**Excerpt:**

This is my first article for Parent-Edge Magazine, India. It am reposting it with permission from them: http://parentedge.in/blogs/activities-to-build-your-childs-emotional-quotient/
This blog post has been contributed by our new Parent Blogger Rima Desai. Rima has a Masters Degree in Psychology from Mumbai University. She wrote numerous articles for Parents, Women and creating Self-Awareness in a leading newspaper in Tanzania when she lived there. Her work includes writing for in-flight magazines and editing internationally published books. Rima is a certified Childcare Professional and Life-Coach in USA. She has extensive experience in training teachers, students and holding camps for children (3-9 years).
Activities to Develop Your Child’s Emotional I.Q. from an early age
There is a lot of talk that goes on about parenting and emotions. The importance of developing an emotionally robust child cannot be undermined. Your child may grow up to be a doctor, engineer, or a computer programmer, but that is not enough to safeguard her personal life, and the ability to communicate and express herself. This skill of free emotional expression is needed at every step of relationships, career, and for high self-worth. Now, you have an opportunity to be their emotion coach!
Run your eyes over these activities that will help you enhance your child’s EQ. These activities would work well for children between the ages of 3-8, depending on their emotional maturity.
Quick challenge: In two minutes pen down as many emotions (just one word each) as you can. Note that some emotion clusters like joy, happy and glad are the same type of emotion.

**Source material:**
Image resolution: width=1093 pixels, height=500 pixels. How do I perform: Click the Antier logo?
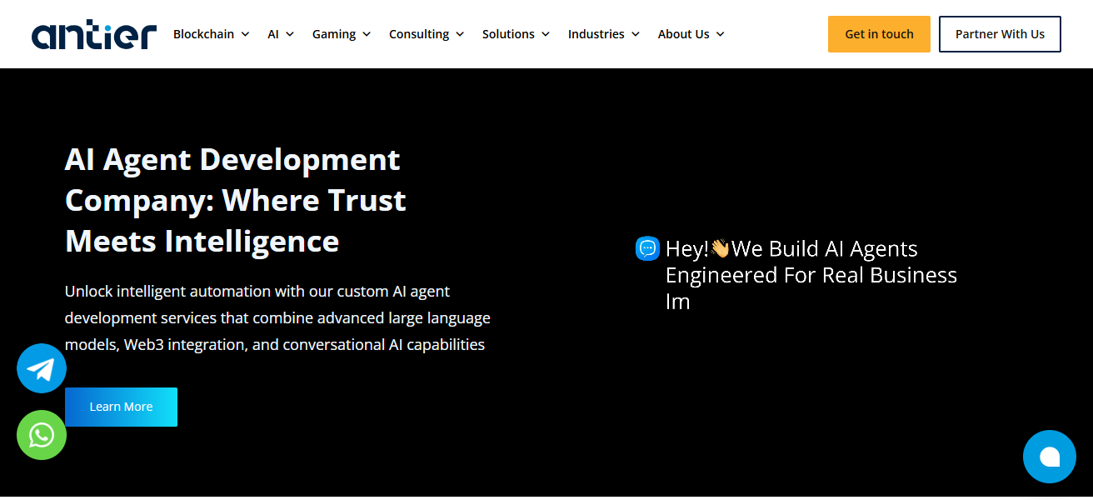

**The exercise:**
Please return the passage of the article on children's emotional IQ word for word, from "Quick challenge: In" to "type of emotion.".

**Full solution:**
Quick challenge: In two minutes pen down as many emotions (just one word each) as you can. Note that some emotion clusters like joy, happy and glad are the same type of emotion.